In Denmark today, we know of 33 genera of bees which can be further divided into 296 species. We distinguish between the honey bee and the wild bee species, which are mostly solitary. Worldwide, 20,000 species of bees have been described, of which only a handful produce honey. We know a lot about bees. Yet they remain enigmatic and continue to surprise us. You can never tell with bees, says Winnie the Pooh.
But are we taking good care of the bees? Or have we literally fertilised the ground with our monocultures for a coming disaster that will have fatal consequences for both bees and us? We are being hit with alarming news about what the absence of bees or the destruction of their biosphere will mean for the future of the planet. All of a sudden, the bee family we have so carefully nurtured may disappear.
These are questions we are far from being able to explain or answer in this exhibition. The exhibition springs from joy and awe that bees exist, and tries to give artistic form to the life of bees. But the fact that the behaviour of bees – which has changed significantly in recent years – mirrors the state of the planet, and that scientists see bees as flying probes that return with gloomy reports about the future, suggests that we have everything to learn from the little winged insect.

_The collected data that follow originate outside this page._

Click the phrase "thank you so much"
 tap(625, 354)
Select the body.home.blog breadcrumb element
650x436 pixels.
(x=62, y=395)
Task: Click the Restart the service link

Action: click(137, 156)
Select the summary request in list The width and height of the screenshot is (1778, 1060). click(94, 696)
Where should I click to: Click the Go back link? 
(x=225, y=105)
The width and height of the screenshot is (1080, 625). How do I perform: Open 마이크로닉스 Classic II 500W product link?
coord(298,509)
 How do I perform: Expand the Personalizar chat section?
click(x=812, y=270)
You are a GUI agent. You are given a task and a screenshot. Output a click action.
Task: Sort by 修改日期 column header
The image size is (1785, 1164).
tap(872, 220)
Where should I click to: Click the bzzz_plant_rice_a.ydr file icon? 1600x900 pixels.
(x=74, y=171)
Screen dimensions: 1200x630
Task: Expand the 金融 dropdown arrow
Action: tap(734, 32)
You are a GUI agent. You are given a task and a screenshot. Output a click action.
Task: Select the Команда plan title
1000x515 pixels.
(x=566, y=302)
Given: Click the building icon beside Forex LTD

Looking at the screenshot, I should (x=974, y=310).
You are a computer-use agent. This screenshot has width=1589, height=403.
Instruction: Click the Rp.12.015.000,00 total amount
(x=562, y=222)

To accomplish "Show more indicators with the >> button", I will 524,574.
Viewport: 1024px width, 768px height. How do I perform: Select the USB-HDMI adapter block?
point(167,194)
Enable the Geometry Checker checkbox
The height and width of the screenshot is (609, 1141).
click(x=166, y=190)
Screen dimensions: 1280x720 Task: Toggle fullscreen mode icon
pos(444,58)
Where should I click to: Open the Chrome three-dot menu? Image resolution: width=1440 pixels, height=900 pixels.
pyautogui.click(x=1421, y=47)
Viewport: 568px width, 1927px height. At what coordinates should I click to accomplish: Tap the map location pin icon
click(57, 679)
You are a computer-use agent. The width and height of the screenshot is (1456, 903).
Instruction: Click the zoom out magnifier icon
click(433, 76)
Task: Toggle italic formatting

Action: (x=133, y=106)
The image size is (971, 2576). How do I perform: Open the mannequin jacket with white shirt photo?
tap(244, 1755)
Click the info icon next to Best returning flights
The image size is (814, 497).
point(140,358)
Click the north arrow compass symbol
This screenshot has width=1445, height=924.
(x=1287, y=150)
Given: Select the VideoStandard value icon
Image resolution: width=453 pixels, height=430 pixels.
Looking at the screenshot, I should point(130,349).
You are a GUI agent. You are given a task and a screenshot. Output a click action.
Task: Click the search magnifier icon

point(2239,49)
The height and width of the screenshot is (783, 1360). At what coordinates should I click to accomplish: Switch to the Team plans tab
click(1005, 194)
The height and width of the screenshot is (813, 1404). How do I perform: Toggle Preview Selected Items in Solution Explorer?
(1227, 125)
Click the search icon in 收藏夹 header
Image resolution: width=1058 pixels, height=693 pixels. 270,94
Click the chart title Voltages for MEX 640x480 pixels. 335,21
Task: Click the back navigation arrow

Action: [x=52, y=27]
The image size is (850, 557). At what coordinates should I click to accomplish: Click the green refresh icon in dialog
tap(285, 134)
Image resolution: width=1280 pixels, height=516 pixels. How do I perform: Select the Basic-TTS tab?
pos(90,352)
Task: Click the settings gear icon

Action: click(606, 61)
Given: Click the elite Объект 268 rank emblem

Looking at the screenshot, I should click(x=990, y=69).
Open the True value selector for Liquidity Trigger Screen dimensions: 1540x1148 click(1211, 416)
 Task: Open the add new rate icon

This exhibition lets us see the world through the prism of bees. An exhibition about the bees seems obvious right now, if we are to focus sharply on our way of life and what opportunities we have to survive on our planet with limited resources. Perhaps it is from the bees that we can learn something about how to deal with the world without destroying it. The exhibition embarks on an artistic and scientific journey to find answers using poetry, design, art, anthropology and history to guide us in becoming agents and participants in bee’s lives.